Vic détestait les débuts d’enquête, trop de directions qui lui donnaient souvent la migraine. Avec un peu de chance, cette affaire-ci pourrait prendre fin avant même de commencer, puisque leur principal suspect — un visage sur une carte d’identité — était mort. Seul hic : comme il ne répondrait jamais à leurs questions, ils allaient devoir trouver les réponses eux-mêmes.
Le flic scruta les alentours, ces flashes de l’appareil photo qui crépitaient, les pins dressés en retrait, la courbe d’asphalte aux lignes blanches, son chef d’équipe en discussion avec le substitut du procureur, arraché lui aussi de son lit au beau milieu de la nuit. Un tableau lugubre se peignait en temps réel dans sa mémoire, une tranche d’horreur d’une précision extrême, volée à l’instant présent. Dans l’heure à venir, le magistrat allait autoriser la levée du corps, la voiture serait remorquée et l’enquête débuterait, pile à une semaine de Noël. En théorie, les congés de Vic tombaient ce vendredi-là. Ses premières vacances seul avec son chien, sans sa fille ni sa femme, avec la convocation au tribunal pour le 12 janvier, où Nathalie et lui s’arracheraient la garde de Coralie. On ne pouvait pas dire qu’il abordait la seconde moitié de sa vie sous les meilleurs auspices.
Après avoir raccroché, Vadim Morel courut vers son chef, puis fit signe à Vic de le suivre.
— Il y a eu un braquage à la pompe à essence, à une vingtaine de bornes d’ici, sur l’A41, entre Chambéry et Grenoble. Ça s’est passé un peu avant 22 heures. Je suis venu avec le boss, alors on prend ton épave.
Ils s’engouffrèrent dans l’habitacle. Morel souleva la pile de feuilles du siège passager, les canettes de Coca vides, et les balança à l’arrière.
— Aussi bordélique que dans ta tête. Et puis ça sent le chien, bordel. Quand est-ce que tu vas te décider à mettre un peu d’ordre ici ? Je comprends mieux pourquoi tu ne veux pas que je passe faire un tour chez toi. Sans ta femme, ça doit être Tchernobyl, là-dedans.
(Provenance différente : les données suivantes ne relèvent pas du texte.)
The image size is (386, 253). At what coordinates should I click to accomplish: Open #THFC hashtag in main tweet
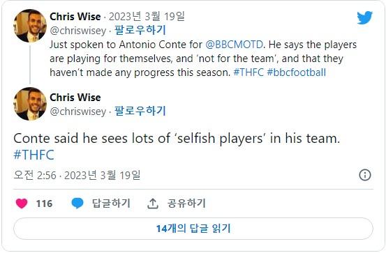pos(34,155)
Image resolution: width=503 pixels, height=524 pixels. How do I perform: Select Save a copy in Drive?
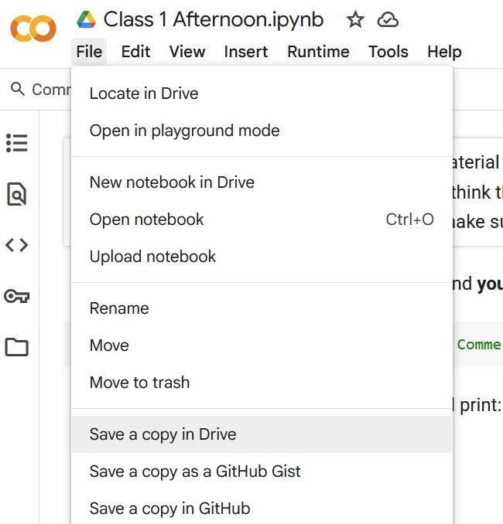coord(163,434)
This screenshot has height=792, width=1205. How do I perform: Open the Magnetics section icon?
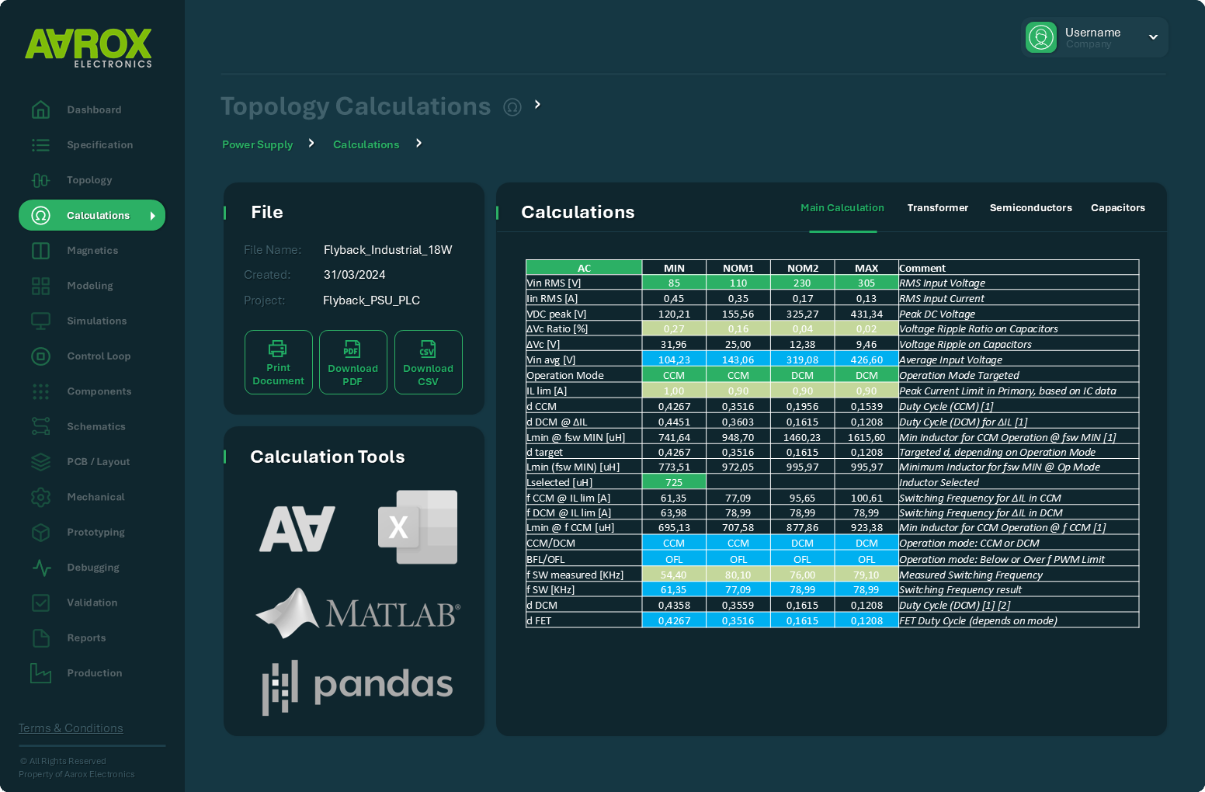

— Fiche la paix à mon chez-moi, à ma femme, à mon chien, et dis-moi plutôt en quoi un braquage nous concerne, alors qu’on a deux cadavres sur les bras.
Morel dut forcer sur sa ceinture pour l’enclencher. Il cracha son chewing-gum, prit une pastille à la menthe dans un sachet qui traînait au-dessus de la boîte à gants, et l’examina avant de la plonger dans sa bouche.
— Le mec a surgi de nulle part, a tiré quelques centaines d’euros dans la caisse et s’est fait la malle dans une voiture volée, après avoir menacé le conducteur qui mettait de l’essence.
— Laisse-moi deviner : Quentin Rose a tiré une Ford grise ?
— Et le cadavre qui allait avec, oui.